[[ Listed records open ]]
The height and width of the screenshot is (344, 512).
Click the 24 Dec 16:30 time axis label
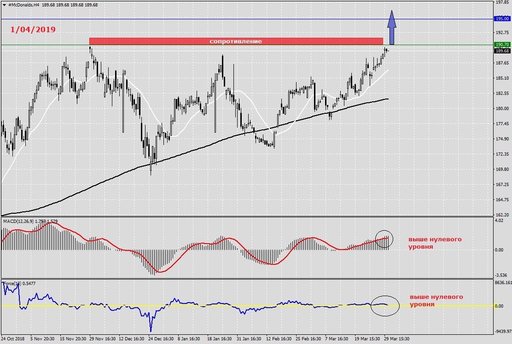pos(161,338)
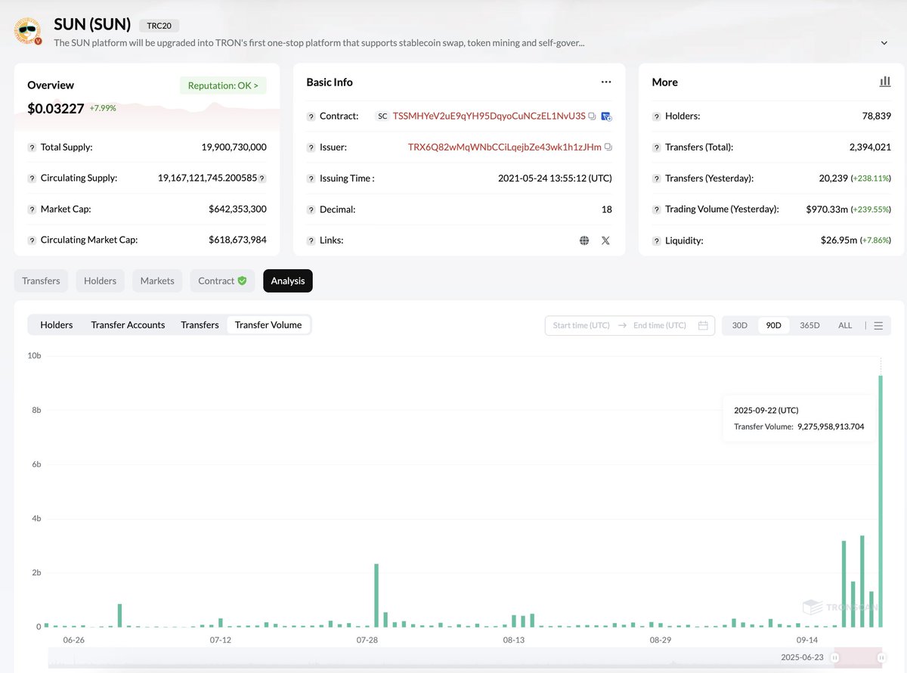
Task: Copy the contract address icon
Action: (x=593, y=116)
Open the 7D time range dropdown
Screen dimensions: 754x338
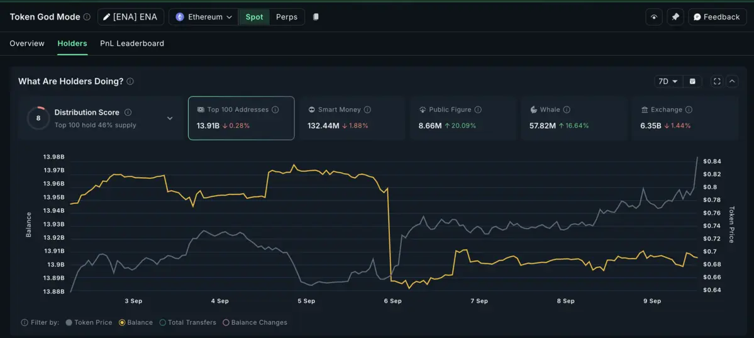668,81
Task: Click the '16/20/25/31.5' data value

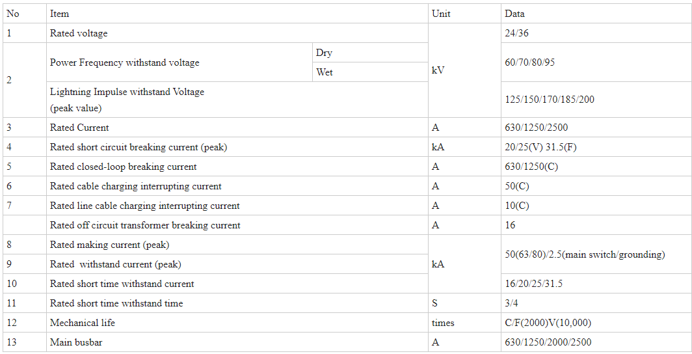Action: pyautogui.click(x=533, y=283)
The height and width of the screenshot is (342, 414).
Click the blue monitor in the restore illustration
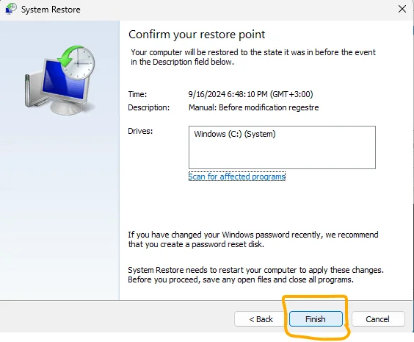pyautogui.click(x=63, y=82)
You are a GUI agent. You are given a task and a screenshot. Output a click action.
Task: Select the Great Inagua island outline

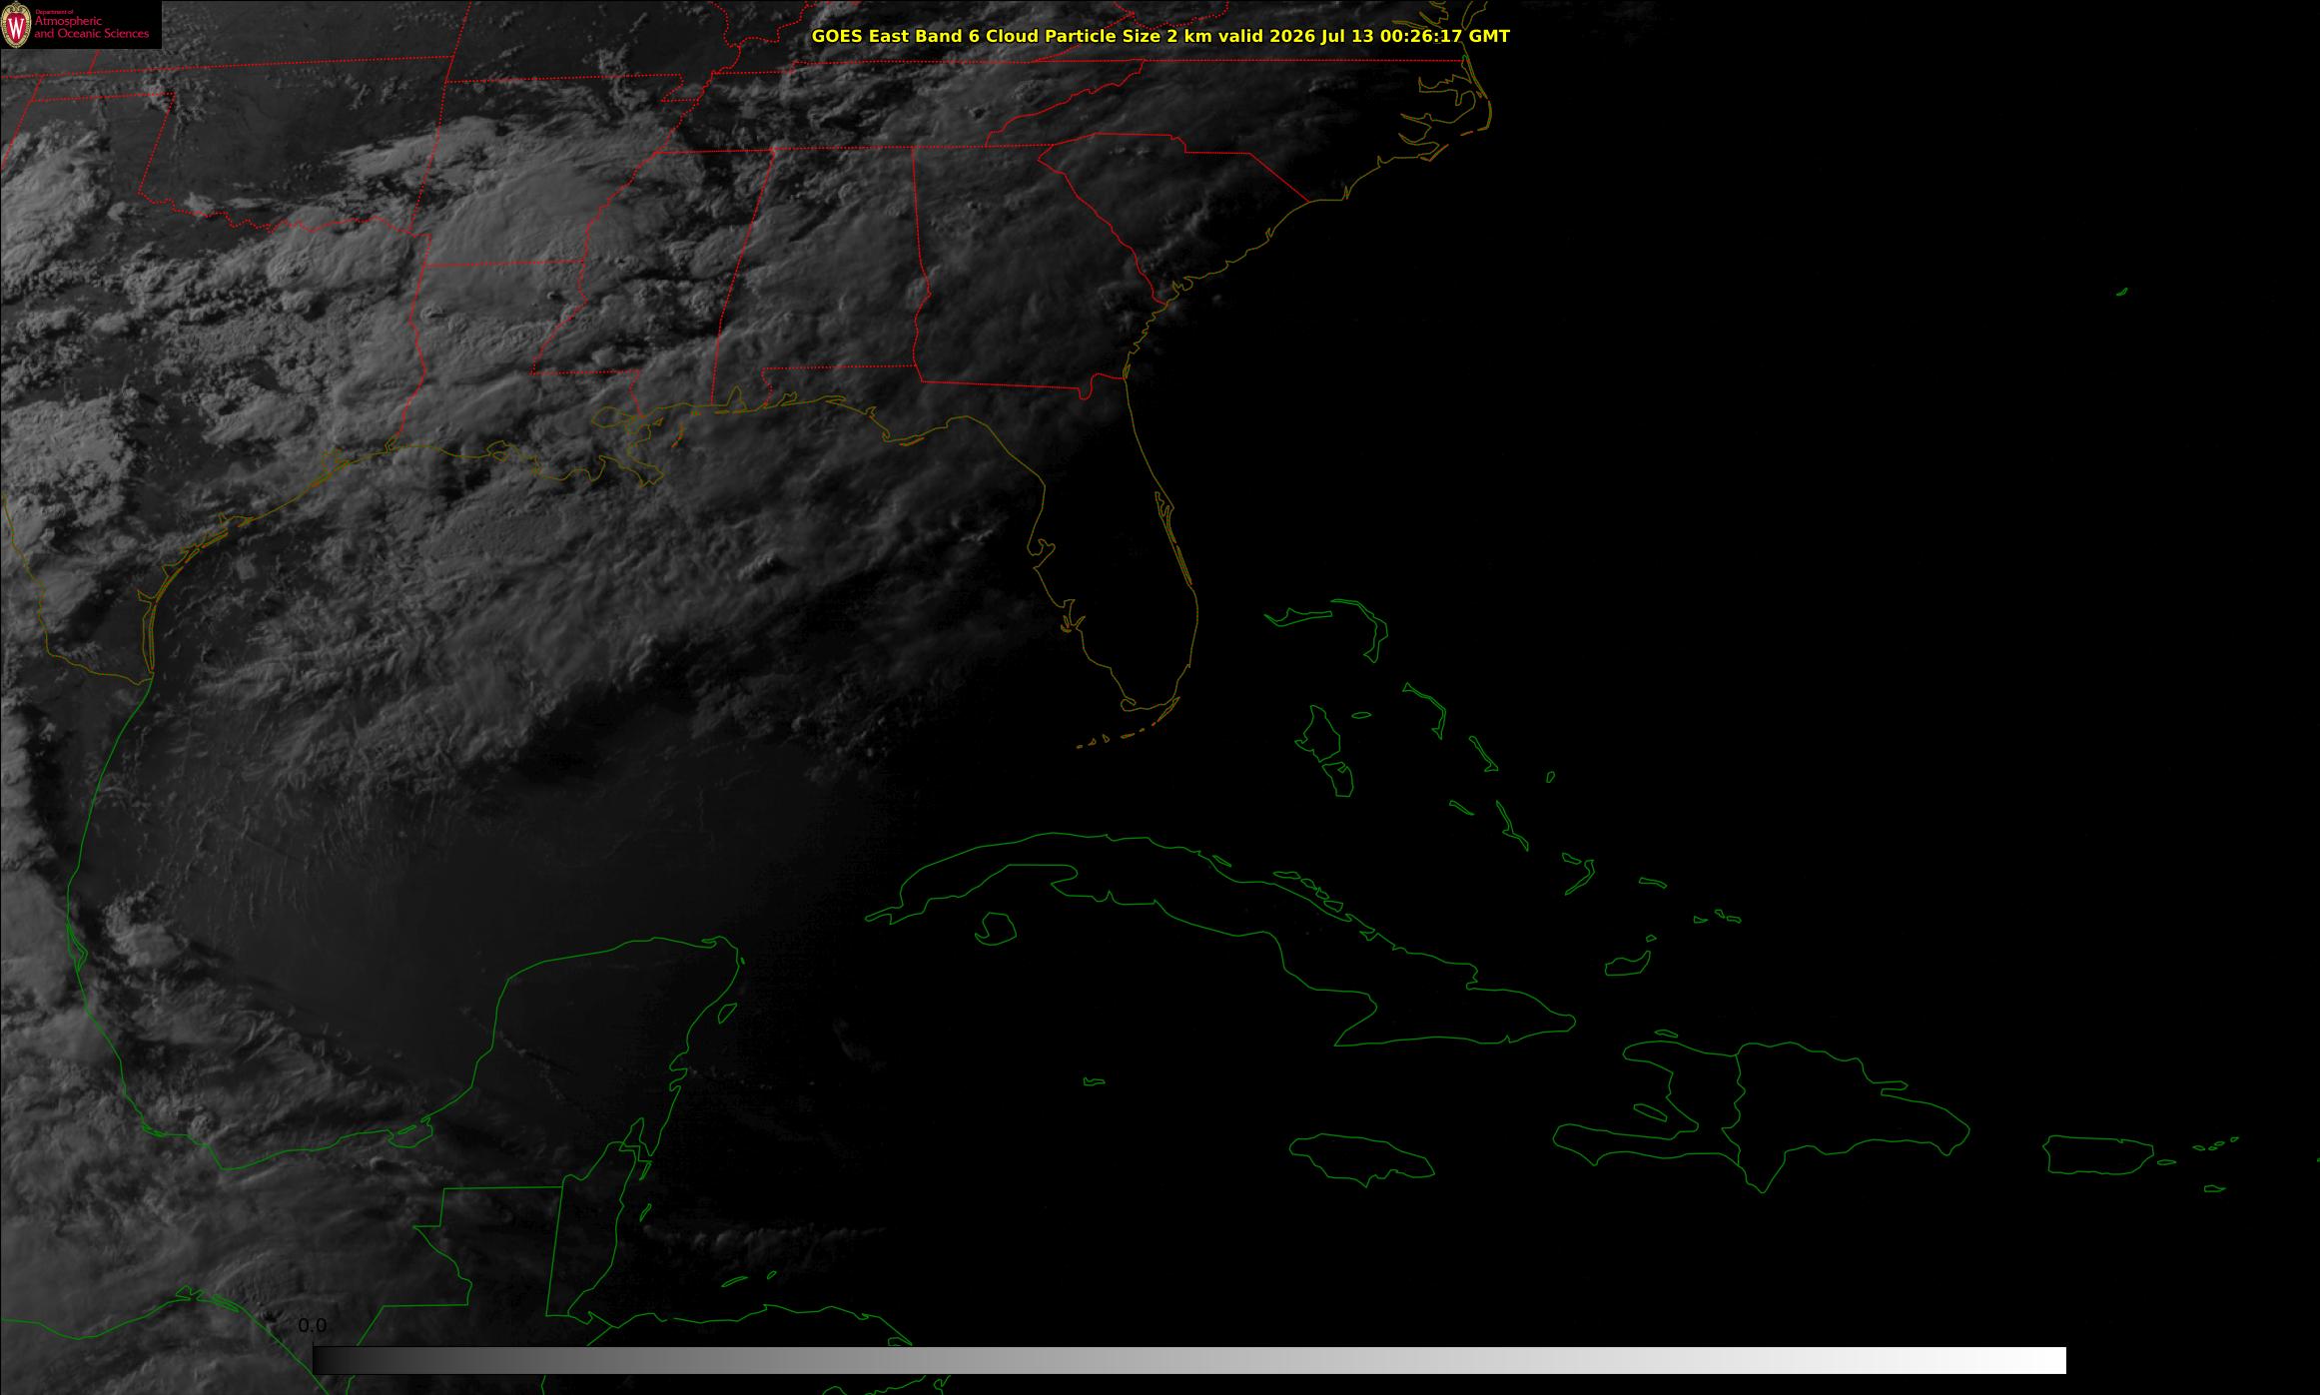(x=1627, y=964)
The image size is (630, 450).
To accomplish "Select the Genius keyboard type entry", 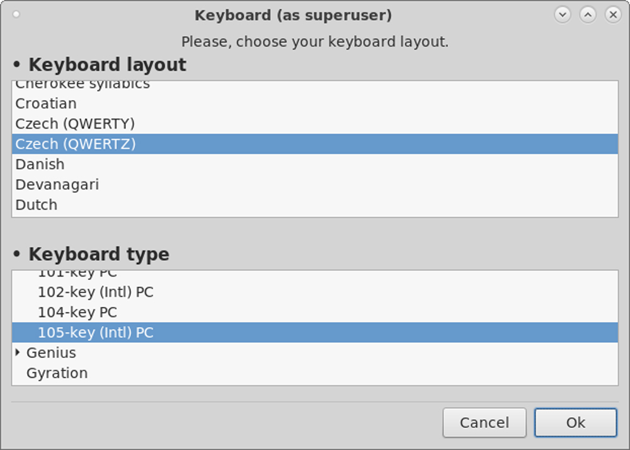I will pyautogui.click(x=51, y=353).
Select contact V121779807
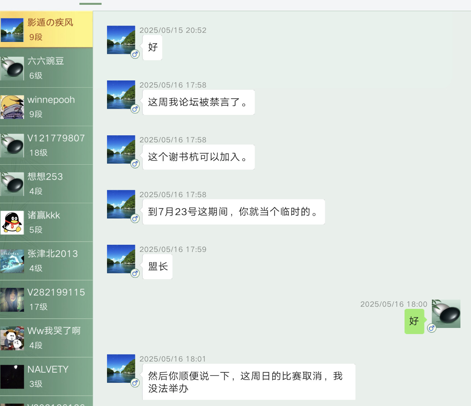Screen dimensions: 471x406 click(46, 145)
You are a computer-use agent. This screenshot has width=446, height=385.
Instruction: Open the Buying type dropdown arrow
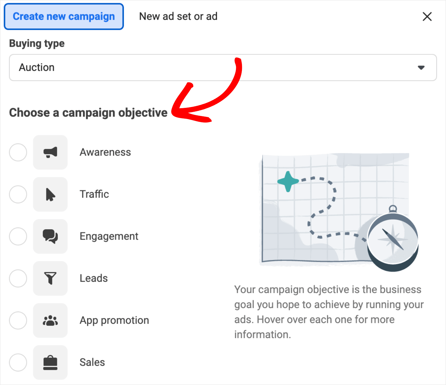[x=421, y=67]
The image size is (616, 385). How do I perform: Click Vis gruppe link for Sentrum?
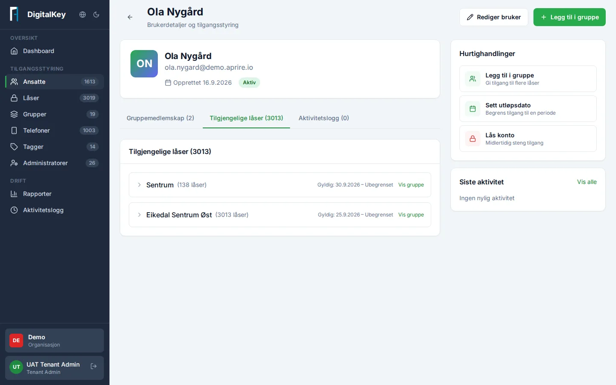click(411, 185)
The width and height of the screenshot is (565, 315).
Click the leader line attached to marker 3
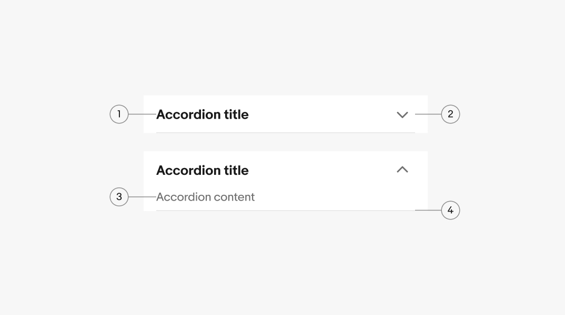coord(142,197)
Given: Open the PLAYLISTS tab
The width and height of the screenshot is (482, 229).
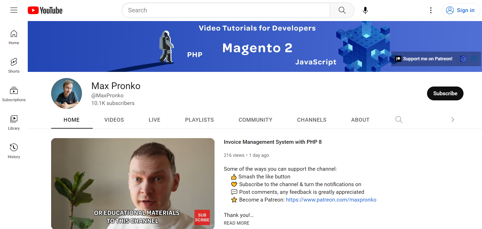Looking at the screenshot, I should point(199,120).
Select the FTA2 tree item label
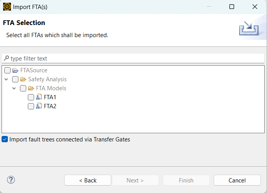This screenshot has width=267, height=193. pyautogui.click(x=50, y=106)
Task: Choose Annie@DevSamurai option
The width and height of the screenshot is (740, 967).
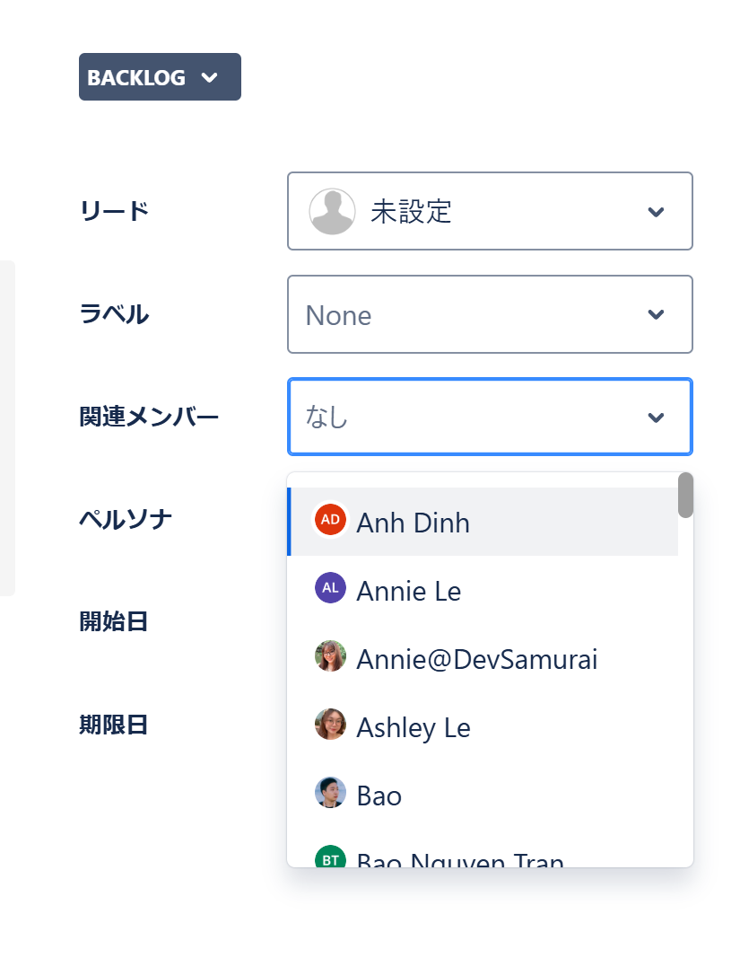Action: [x=476, y=659]
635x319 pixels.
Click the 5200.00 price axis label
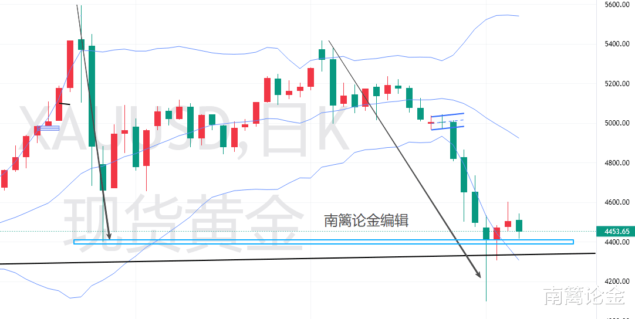[617, 84]
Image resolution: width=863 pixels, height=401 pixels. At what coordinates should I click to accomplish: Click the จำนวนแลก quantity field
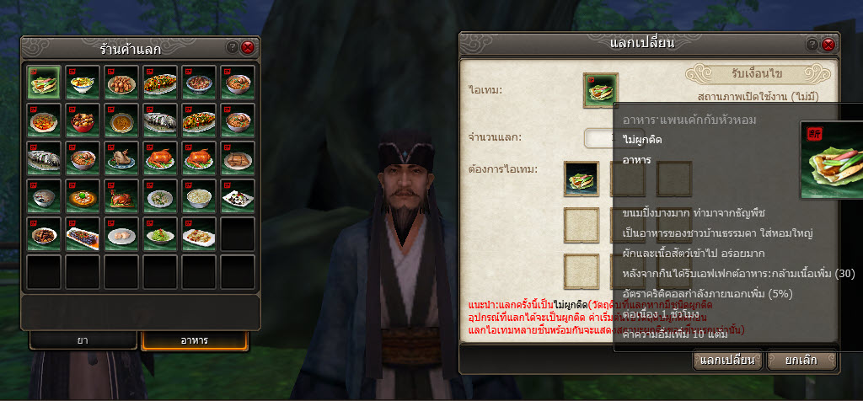(599, 138)
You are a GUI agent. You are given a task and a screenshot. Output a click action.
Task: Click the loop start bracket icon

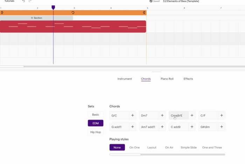[2, 13]
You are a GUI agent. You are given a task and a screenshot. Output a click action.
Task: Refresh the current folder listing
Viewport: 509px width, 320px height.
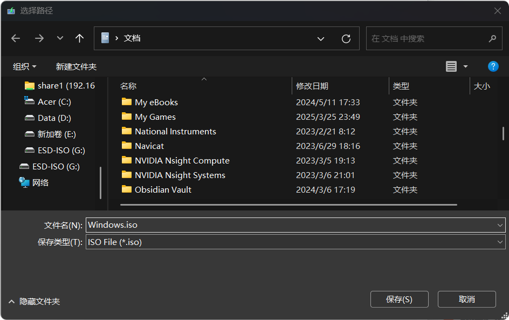pyautogui.click(x=346, y=39)
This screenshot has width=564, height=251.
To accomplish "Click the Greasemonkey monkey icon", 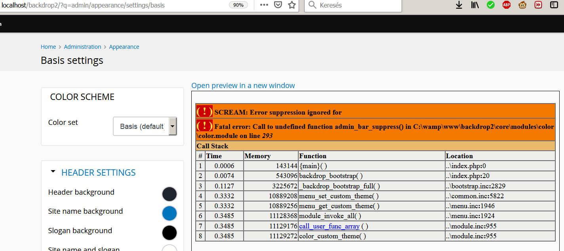I will point(522,5).
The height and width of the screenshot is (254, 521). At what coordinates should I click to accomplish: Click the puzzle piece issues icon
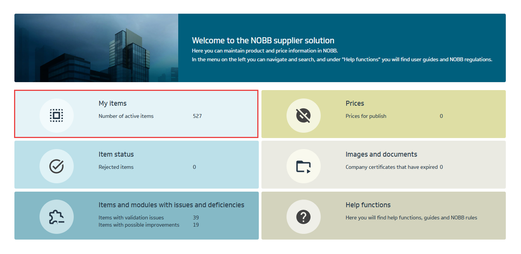pos(57,217)
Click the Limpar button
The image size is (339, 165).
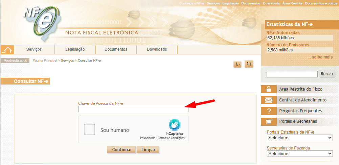coord(148,149)
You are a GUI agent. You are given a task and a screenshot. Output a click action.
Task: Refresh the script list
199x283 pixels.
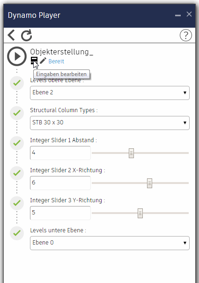click(27, 35)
[[ Listed records closed ]]
▶ **Task requirements**:
If a line in the entries holds the string "Refresh", copy it.

▶ **Solved exercise**:
Task: Refresh the current folder listing
Task: Refresh the script list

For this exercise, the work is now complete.